*** Opening of Source passage ***

If you're on Income Support, Income-based Jobseeker's Allowance or Pension Credit and you're in arrears, you can ask for payments to be made directly from your benefits to the water company. This scheme is called Water Direct. There are rules about the amount that can be deducted from your benefit (this is to ensure that deductions aren't too high).

There's another scheme called WaterSure for some vulnerable groups. You or someone in your household would need to be receiving a means-tested benefit and either:

  • have responsibility for three or more children under the age of 19 and in full-time education living in the property; or
  • have a medical condition that requires significant additional use of water

If you qualify for this scheme, you'll pay no more than the average household bill for your region, even if you use more than the average amount of water.

What to do if you're in debt

As well as contacting your water company to discuss payment options, you can get advice from the Citizens Advice Bureau or other debt advice organisations, such as National Debtline on 0808 808 4000.

Do not ignore letters warning you that legal action may be taken against you. Get advice so that you can resolve the matter. Ofwat has guidelines about how water companies should deal with customers who are in debt. Use these guidelines to find out the best way to deal with your payment problems.

*** Close of Source passage ***
*** Opening of Given data ***

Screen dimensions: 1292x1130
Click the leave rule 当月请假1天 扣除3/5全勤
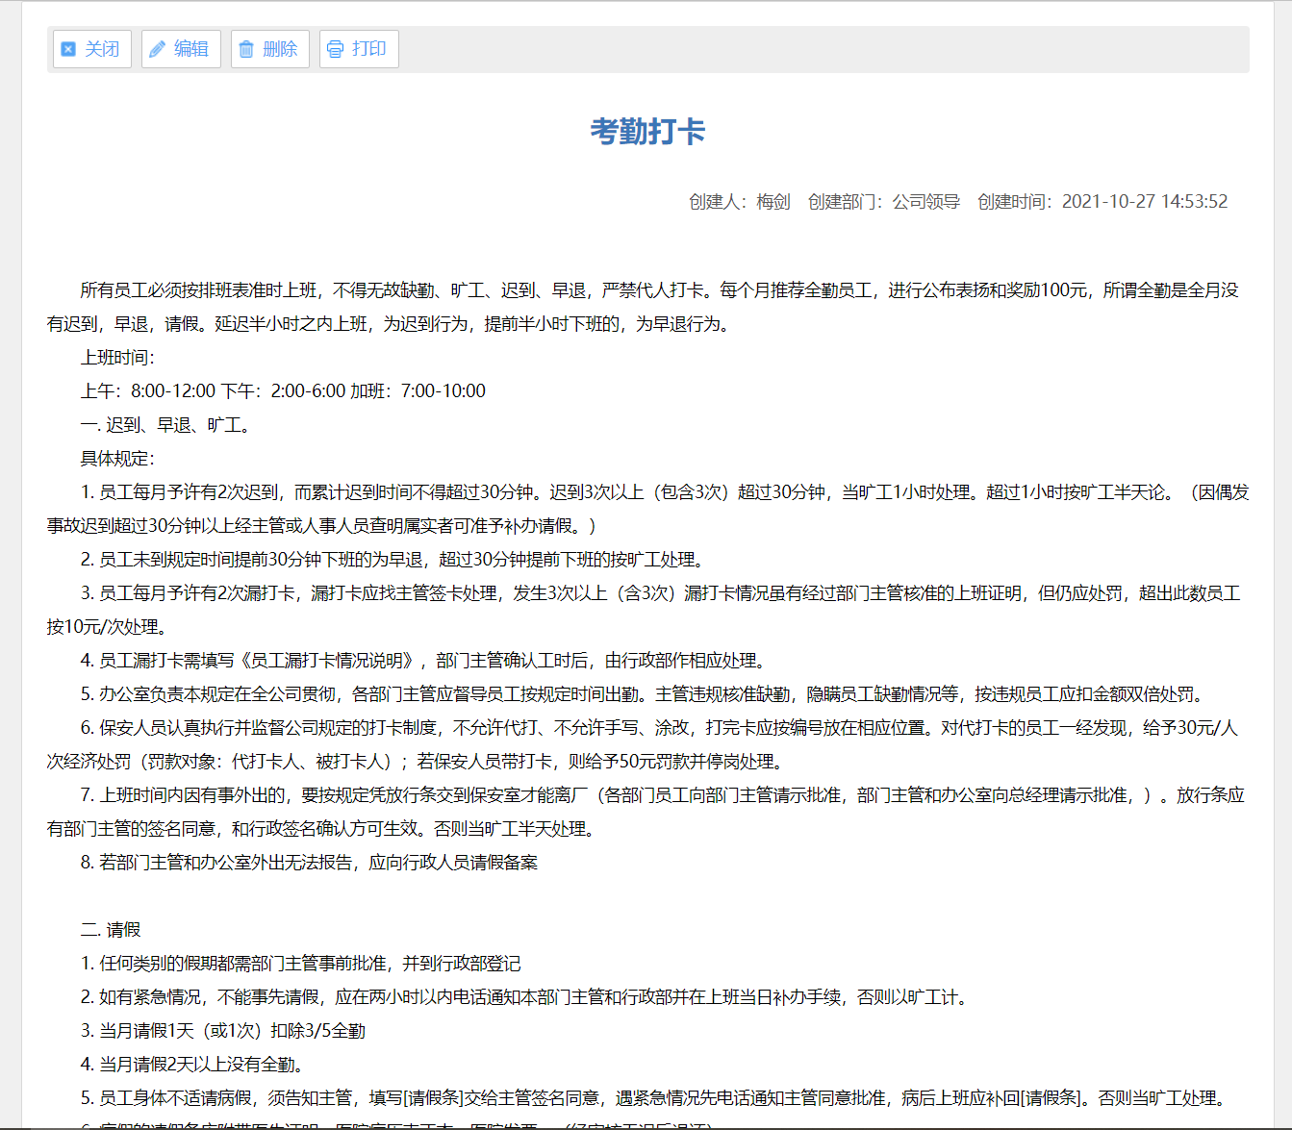point(223,1031)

*** Close of Given data ***

Work instruction 1 =
Rewrite the passage on help with water bills, starting with "If you qualify" and going on through "0808 808 4000.", with "region" changed to "area".
Work instruction 2 =
Continue the passage on help with water bill arrears from the point where it stops.

Final answer 1 =
If you qualify for this scheme, you'll pay no more than the average household bill for your area, even if you use more than the average amount of water.

What to do if you're in debt

As well as contacting your water company to discuss payment options, you can get advice from the Citizens Advice Bureau or other debt advice organisations, such as National Debtline on 0808 808 4000.

Final answer 2 =
Complaints about water companies

Every water company has a complaints procedure. Ask your water company for a copy of its procedure if you'd like to make a complaint. If you've made the complaint but are still not satisfied, contact the Consumer Council for Water and ask it to investigate your complaint.

Help with heating if you're on a low income

If you're on certain benefits you will receive an extra cold weather payment if the temperature where you live is (or forecast to be) 0ºC or below for at least seven consecutive days between November 1 and March 31. The payment is £25 a week for the winter of 2009/10.

The benefits that will make you eligible for this payment include:

  • Pension Credit
  • Income Support
  • income-based Jobseeker's Allowance
  • income-based Employment and Support Allowance

If you're claiming because you're on Income Support, income-based Jobseeker's Allowance or income-based Employment and Support Allowance, you must also:

  • be receiving a disability or pensioner premium
  • be responsible for a child under five; or 
  • be receiving Child Tax Credit that includes one of the disability elements

Fuel Direct

This is a system that allows people on certain benefits to have money deducted from their benefit and paid directly to gas or electricity suppliers. You will be allowed to do this if you're receiving Pension Credit, Income Support, income-based Jobseeker's Allowance or income-based Employment and Support Allowance.

A sum of £3.25 a week can be deducted from your benefit to pay off the arrears, as well as a further amount for your current costs. In some cases, the deduction can be made without your consent but there's a maximum amount that can be deducted from your benefit.

Winter health for older people

Winter weather can affect older people's health and wellbeing. See how you can keep fit and healthy during the coldest months of the year.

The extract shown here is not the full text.